Okay, good morning. We started dealing with the Navier-Stokes equation and the Navier-Stokes

equation is now our first real nonlinear problem in some sense and it's actually not so easy

to deal with so we have to go through a bit of technical considerations. So what are the

major problems? Let's first start with a stationary version and then later on extended to the

in-stationary version. We have seen, so what do we need? As we have found out with dealing

with linear problems, we need approximate solutions where we can be sure that those

solutions exist. Linear problems are basically either problems we know already or even more

simple finite dimensional problems and because of the linearity existence was no problem.

So also there we have now a sort of a problem. We will finally then deal with finite dimensional

nonlinear problems and have to see which guarantees us an existence for this problem but this

is a minor point. Then we need convergence and typically we get convergence by a priori

bounds.

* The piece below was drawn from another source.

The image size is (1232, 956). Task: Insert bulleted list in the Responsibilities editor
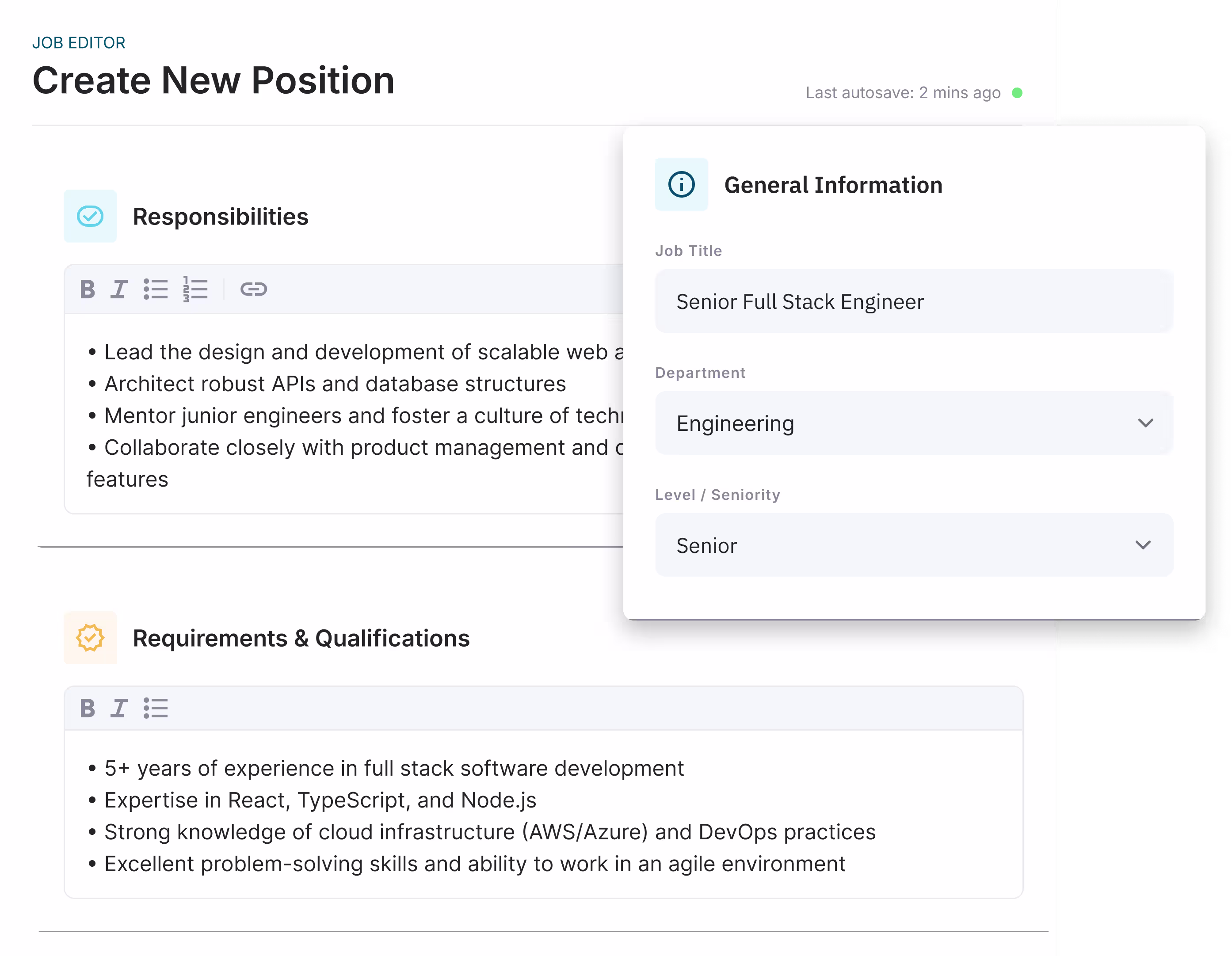coord(156,289)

We had already a little bit of a look in this direction and we saw as far as spatial

regularity is required, that is if we aim for H1 regularity and H1 bounds, this seems

not to be so difficult because there the nonlinear convective part goes away. So we are basically

in the linear Stokes equation. On the other hand, what about the time derivative? We saw

also that apparently it is not so easy to test with the time derivative and to get an

estimate for the time derivative which is L2 in time. So this we will not get. Okay,

that is the side of the a priori estimates. Now what about convergence? Up to now we only

argued with weak convergence and we could do this because our formulations were linear

formulations for formulation in terms of functionals. But now we have a nonlinear term and the whole

thing. Nonlinear convergence times nonlinear convergence does not lead to anything as you

might remember from functional analysis. So we need at some place strong convergence.

So we need compact embeddings of spaces which gives us a strong convergence. We had had

one theorem, the one of Aubin-Léonce which gives us such a result which tells us if we

have a Gelfand triple and we are in L2, the function is L2 in time in the good space and

the time derivative is L2 in time in the larger space then we can get a compact embedding

in between, a spatial space in between. But we do not have an L2 estimate for the time

derivative. So we need weaker notions of time derivatives. So we need fractional time derivatives.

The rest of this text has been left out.